Figure 8. TNF-α and IL-6 release is stimulated by LPS and influenced by recombinant soluble myeloid differentiation-2 (rMD-2) treatment.

LPS (100 ng/mL) treatment significantly stimulated the production of TNF-α after 6h and 18h of stimulation (A). In a time and dose dependent manner, and in the absence of LPS, rMD-2 impacted on the release of TNF-α (B). At 6 hours, the 10 ng/mL dose of rMD-2 resulted in a significant increase in the TNF-α level. This effect was no longer seen at 18 hours. Conversely, the 0.1 ng/mL rMD-2 had an inhibitory effect 18h after treatment.

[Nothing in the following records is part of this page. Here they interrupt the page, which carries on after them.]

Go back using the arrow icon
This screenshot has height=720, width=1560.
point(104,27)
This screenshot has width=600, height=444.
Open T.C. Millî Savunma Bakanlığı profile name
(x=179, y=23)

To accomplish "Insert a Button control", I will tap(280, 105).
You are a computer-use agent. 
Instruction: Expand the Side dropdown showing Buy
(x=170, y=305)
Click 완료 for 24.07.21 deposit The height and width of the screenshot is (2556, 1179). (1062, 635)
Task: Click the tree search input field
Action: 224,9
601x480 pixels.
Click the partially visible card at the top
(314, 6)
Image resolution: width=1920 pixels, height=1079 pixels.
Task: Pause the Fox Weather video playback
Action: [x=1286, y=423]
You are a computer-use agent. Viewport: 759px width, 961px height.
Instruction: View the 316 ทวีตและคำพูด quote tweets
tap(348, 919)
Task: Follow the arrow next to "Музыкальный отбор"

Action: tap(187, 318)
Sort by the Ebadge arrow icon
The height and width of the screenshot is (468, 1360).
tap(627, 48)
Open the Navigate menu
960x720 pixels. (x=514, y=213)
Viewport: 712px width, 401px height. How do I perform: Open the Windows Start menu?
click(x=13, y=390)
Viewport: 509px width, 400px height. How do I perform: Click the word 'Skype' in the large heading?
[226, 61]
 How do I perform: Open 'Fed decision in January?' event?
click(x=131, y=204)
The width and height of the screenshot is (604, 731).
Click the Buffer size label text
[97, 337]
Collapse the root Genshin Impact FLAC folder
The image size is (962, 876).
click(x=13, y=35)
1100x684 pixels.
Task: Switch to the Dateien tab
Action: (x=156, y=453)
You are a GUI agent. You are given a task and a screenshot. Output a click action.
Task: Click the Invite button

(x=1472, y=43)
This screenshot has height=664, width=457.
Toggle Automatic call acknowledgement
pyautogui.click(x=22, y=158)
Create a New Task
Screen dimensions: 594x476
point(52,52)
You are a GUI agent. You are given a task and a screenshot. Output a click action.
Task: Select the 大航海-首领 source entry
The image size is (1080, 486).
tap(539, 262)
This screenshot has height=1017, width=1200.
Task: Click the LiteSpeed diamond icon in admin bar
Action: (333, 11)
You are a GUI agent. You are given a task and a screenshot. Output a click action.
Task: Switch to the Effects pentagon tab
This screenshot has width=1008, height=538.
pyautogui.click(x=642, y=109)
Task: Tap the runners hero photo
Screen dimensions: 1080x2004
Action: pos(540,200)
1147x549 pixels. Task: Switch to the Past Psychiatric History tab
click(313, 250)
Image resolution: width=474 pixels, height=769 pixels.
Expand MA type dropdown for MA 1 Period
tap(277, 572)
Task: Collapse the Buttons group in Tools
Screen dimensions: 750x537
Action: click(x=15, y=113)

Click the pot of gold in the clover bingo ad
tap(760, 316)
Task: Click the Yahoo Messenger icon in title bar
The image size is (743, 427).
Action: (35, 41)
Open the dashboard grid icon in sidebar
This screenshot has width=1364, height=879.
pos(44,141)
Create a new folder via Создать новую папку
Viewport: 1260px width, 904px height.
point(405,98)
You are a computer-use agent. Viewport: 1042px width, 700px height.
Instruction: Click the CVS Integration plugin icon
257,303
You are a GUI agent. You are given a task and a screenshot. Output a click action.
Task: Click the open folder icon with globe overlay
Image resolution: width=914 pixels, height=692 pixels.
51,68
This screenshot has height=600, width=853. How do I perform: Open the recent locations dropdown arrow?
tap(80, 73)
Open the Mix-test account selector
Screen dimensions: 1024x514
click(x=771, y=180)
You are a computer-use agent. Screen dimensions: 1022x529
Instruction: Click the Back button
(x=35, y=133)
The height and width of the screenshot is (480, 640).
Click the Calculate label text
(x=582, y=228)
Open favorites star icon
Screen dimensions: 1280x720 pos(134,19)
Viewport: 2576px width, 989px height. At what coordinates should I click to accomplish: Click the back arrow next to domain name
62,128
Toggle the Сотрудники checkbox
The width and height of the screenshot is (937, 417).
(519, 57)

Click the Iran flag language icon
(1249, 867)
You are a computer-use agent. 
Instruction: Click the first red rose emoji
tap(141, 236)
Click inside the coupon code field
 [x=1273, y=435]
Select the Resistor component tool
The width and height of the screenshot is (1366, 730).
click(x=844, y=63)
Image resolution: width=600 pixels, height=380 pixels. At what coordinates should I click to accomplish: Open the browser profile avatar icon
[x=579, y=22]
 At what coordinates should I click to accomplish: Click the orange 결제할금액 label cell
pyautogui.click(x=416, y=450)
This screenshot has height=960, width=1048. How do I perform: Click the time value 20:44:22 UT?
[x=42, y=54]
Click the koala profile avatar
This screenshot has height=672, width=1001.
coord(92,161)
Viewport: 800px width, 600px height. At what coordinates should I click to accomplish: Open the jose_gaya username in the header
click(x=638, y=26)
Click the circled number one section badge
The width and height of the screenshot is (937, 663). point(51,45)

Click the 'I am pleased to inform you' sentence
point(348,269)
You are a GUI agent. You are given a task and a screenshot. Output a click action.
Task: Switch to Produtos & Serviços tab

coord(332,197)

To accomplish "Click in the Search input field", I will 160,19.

In the presence of LPS, the inhibitory effect of the 0.1 ng/mL and the stimulatory effect of the 10 ng/mL rMD-2 dose were seen at both 6h and 18h, respectively (C). LPS treatment significantly stimulated the production of IL-6 after 6h and 18h of stimulation (D). At 6 h, in the absence of LPS, the 10 ng/mL dose of rMD-2 significantly increasing the IL-6 levels (E). In contrast, the 0.1 ng/mL rMD-2 had an inhibitory effect 18h after treatment. In the presence of LPS, at both 6h and 18 h, the 0.1 ng/mL of rMD-2 inhibit the release of IL-6 (F), while the 10 ng/mL dose displayed a stimulatory effect (F). * P<0.05 vs. 6h time point; # P<0.05 vs. basal (no rMD-2).